A noi uomini di poca fede (nei metodi dell’opposizione al governo Meloni) l’arma della sfiducia contro i ministri più che spuntata appare controproducente. Prendiamo la titolare del Turismo […]

(di Antonio Padellaro – ilfattoquotidiano.it) – A noi uomini di poca fede (nei metodi dell’opposizione al governo Meloni) l’arma della sfiducia contro i ministri più che spuntata appare controproducente. Prendiamo la titolare del Turismo Daniela Santanchè, ormai bollitissima per effetto della pessima gestione dei propri affari, giunta all’ultimo giro in attesa dell’udienza del 26 marzo per la presunta truffa all’Inps, presa a borsettate (contraffatte), abbandonata dai suoi. Non resterebbe che lasciarla bollire nel suo brodo per poi accollarne le prossime dimissioni alla destra degli impresentabili. Invece le si concede una passerella a Montecitorio della quale approfitta per incarnare il nuovo modello anti-woke teorizzato dal vice Trump, J.D. Vance. Quello della ricchezza odiata dalla sinistra ciabattona e sfigata, della donna libera, attraente, tacco 12. Ovviamente alla fine la sfiducia non passa come negli altri 82 tentativi nella storia repubblicana (unica eccezione, nel 1995, il Guardasigilli del governo Dini, Filippo Mancuso, che se l’era proprio cercata attaccando il presidente Scalfaro e i magistrati di Mani Pulite).

Si dirà che nel caso della Pitonessa, di Delmastro e di Nordio (prossimamente “fiduciato” da un’altra sfiducia kamikaze) “è tutto fieno in cascina per le elezioni politiche, che prima o poi arriveranno” (Corriere della Sera). In effetti, gli ultimi sondaggi registrano un brusco calo nel giudizio sul governo (positivo solo per il 36%) e una impennata fino al 67% di coloro molto preoccupati per la situazione economica. Se non fosse che, malgrado tutto, il partito della premier si mantiene saldamente in testa alle previsioni elettorali con il 30%. Mentre l’opposizione, dal Pd al M5S ai Calenda e Renzi, resta dov’era, minoritaria e divisa.

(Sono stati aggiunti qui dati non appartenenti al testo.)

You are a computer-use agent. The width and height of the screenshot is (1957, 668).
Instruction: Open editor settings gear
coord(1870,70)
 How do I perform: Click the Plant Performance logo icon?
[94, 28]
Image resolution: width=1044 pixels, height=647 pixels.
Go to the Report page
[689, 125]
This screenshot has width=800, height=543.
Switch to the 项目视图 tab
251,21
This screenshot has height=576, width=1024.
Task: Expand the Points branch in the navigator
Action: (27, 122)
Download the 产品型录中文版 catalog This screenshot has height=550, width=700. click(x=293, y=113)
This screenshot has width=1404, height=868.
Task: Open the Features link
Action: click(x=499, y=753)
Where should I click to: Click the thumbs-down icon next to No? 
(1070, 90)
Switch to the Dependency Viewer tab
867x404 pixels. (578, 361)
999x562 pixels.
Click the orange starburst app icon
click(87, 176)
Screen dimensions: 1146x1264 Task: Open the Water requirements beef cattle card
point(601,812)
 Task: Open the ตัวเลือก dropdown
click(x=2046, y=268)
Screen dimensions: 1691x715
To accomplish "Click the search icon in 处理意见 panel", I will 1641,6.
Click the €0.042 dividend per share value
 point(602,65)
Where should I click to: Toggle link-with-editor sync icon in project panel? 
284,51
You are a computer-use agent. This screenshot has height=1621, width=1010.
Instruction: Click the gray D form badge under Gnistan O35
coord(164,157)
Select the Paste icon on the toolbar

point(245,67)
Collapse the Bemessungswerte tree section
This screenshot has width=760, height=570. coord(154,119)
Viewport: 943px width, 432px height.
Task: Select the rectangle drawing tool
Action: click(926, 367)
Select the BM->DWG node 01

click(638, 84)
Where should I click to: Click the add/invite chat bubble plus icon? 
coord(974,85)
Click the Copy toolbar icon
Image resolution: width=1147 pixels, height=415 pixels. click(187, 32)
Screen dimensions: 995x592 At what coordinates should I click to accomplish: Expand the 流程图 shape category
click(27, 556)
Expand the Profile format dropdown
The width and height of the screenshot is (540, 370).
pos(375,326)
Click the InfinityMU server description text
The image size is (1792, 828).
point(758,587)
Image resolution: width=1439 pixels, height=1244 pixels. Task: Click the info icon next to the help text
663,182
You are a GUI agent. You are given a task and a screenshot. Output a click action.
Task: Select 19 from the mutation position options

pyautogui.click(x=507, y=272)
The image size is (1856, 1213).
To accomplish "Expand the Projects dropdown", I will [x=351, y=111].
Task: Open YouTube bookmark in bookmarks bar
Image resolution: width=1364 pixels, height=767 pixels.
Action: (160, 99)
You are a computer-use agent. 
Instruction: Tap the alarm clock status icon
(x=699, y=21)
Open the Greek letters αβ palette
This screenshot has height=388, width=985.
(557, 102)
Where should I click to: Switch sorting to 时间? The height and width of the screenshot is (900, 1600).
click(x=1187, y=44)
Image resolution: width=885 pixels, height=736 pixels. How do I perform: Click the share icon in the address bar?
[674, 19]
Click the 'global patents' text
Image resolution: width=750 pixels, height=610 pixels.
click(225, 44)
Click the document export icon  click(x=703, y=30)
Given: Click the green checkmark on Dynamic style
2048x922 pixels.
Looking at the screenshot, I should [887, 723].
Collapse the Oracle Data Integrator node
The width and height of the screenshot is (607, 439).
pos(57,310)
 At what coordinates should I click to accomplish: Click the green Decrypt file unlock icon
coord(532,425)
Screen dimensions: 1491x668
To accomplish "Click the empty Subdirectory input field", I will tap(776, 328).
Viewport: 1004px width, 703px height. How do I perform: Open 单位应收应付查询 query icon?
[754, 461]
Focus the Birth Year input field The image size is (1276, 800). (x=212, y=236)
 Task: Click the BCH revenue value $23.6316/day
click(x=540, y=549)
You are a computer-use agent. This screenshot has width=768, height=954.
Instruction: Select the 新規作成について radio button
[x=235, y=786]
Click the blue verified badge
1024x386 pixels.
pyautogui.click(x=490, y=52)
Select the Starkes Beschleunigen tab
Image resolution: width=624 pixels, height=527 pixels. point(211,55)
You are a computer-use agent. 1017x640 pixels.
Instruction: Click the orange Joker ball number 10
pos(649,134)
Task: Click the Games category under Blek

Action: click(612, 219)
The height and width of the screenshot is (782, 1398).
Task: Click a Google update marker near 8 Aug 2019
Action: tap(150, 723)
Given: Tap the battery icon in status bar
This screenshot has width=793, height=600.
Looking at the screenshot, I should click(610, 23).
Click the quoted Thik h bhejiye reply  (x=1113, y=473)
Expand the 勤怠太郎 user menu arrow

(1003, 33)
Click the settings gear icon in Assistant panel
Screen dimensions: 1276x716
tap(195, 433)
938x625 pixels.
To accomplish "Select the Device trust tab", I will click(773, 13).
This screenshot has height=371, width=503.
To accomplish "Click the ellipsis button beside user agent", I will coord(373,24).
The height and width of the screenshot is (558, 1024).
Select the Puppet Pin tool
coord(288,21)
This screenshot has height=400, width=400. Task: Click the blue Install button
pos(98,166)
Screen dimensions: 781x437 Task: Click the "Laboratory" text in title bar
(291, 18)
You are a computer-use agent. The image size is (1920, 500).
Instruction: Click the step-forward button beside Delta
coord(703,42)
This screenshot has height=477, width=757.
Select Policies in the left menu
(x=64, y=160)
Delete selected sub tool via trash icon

Non ci azzardiamo a suggerire strategie più efficaci a chi è pagato per studiarle. Riteniamo, tuttavia, dati alla mano, che continuare a chiedere pigramente le dimissioni di questo o quella lasci il tempo che trova. Anche un’occhiatina ai testi di Elly Schlein non guasterebbe: dopo la “presidente del coniglio”, il calembour tra “borsette” e “bollette”, non si può sentire.